→ DATA PROVIDED:

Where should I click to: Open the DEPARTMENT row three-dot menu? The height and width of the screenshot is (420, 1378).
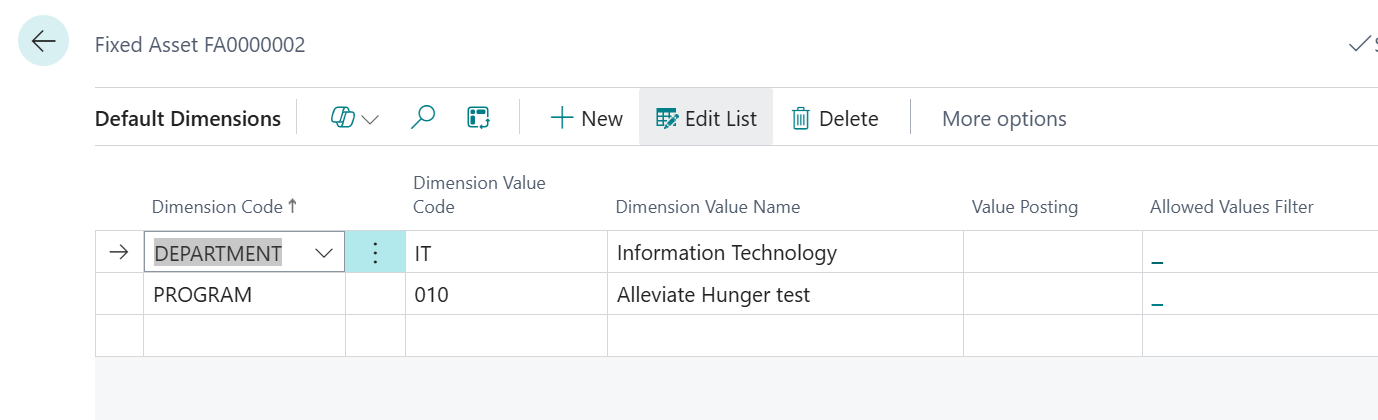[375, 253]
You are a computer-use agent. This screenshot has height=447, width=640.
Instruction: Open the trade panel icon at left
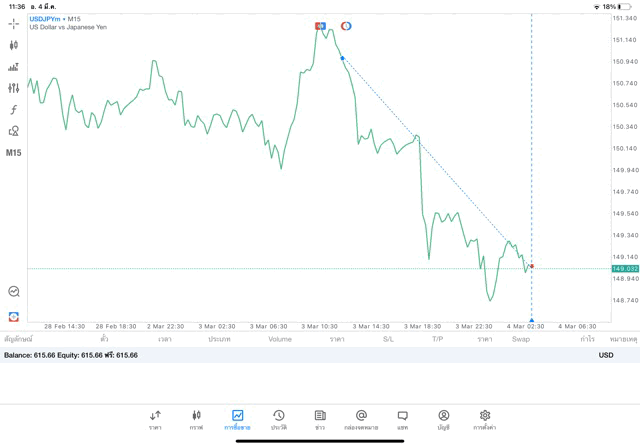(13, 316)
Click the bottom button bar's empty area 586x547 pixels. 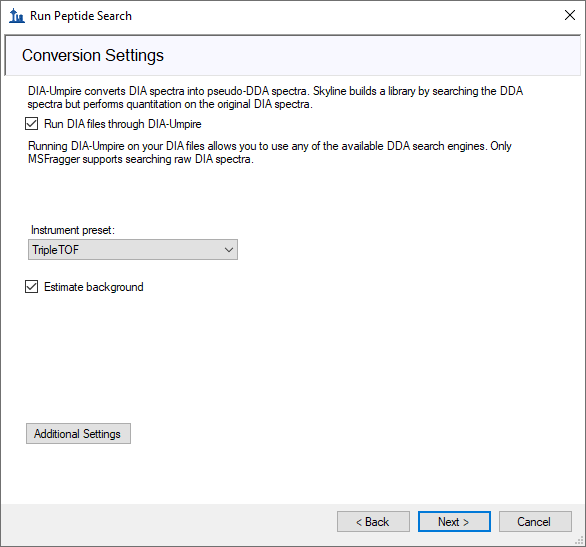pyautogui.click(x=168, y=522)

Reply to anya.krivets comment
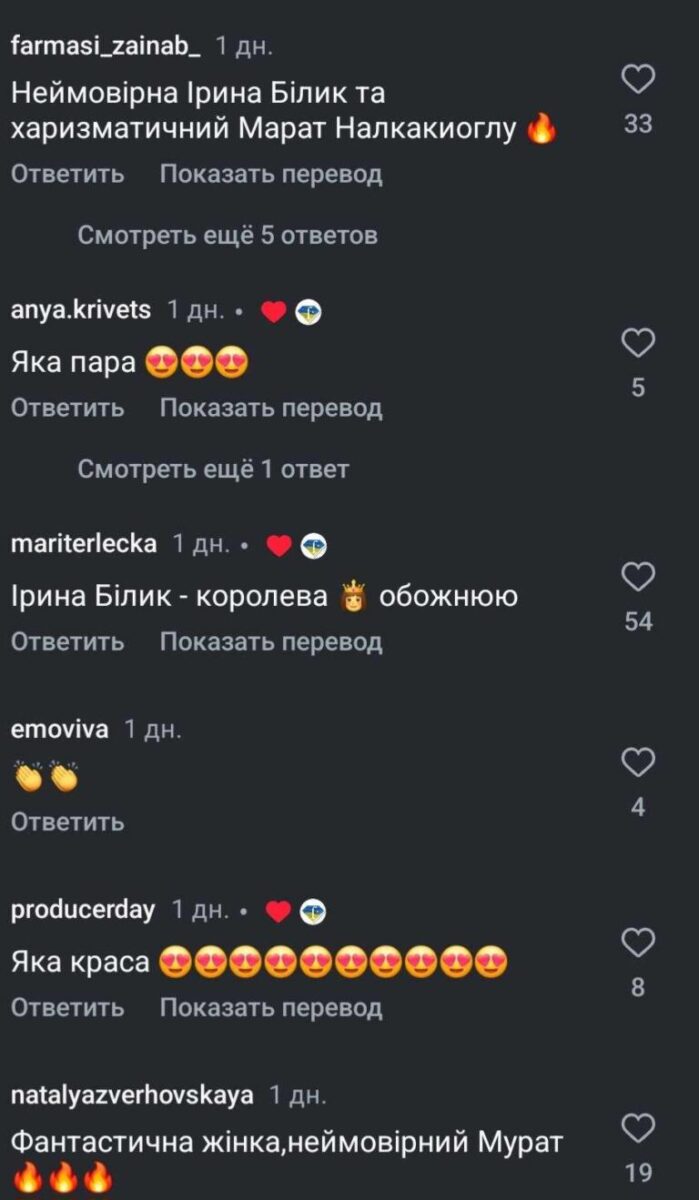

...

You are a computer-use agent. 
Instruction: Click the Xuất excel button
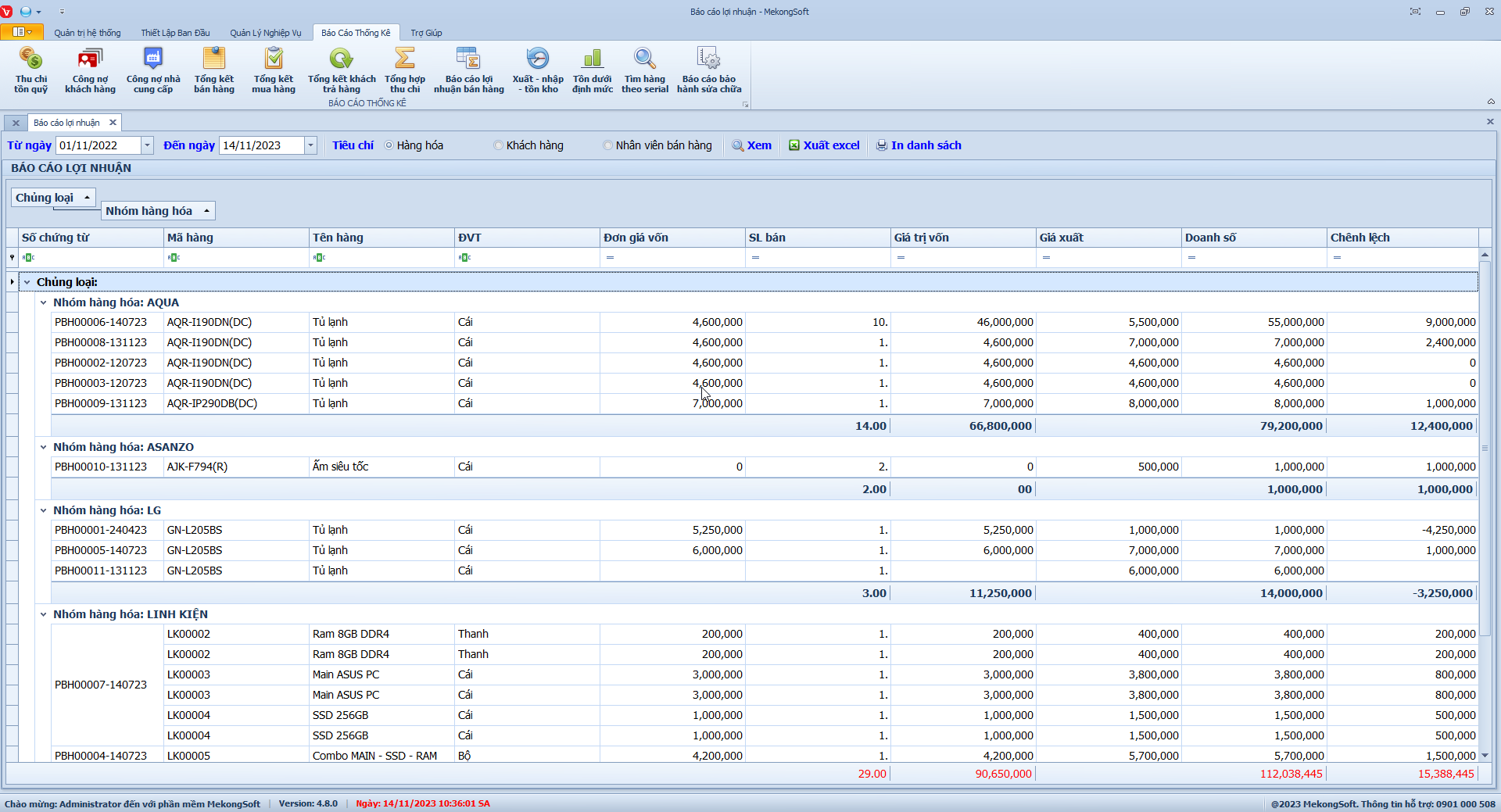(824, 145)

→ PROBLEM DESCRIPTION: Line count for "computer": say how many lines of the entries above include that word, and give only the number.

→ ANSWER: 2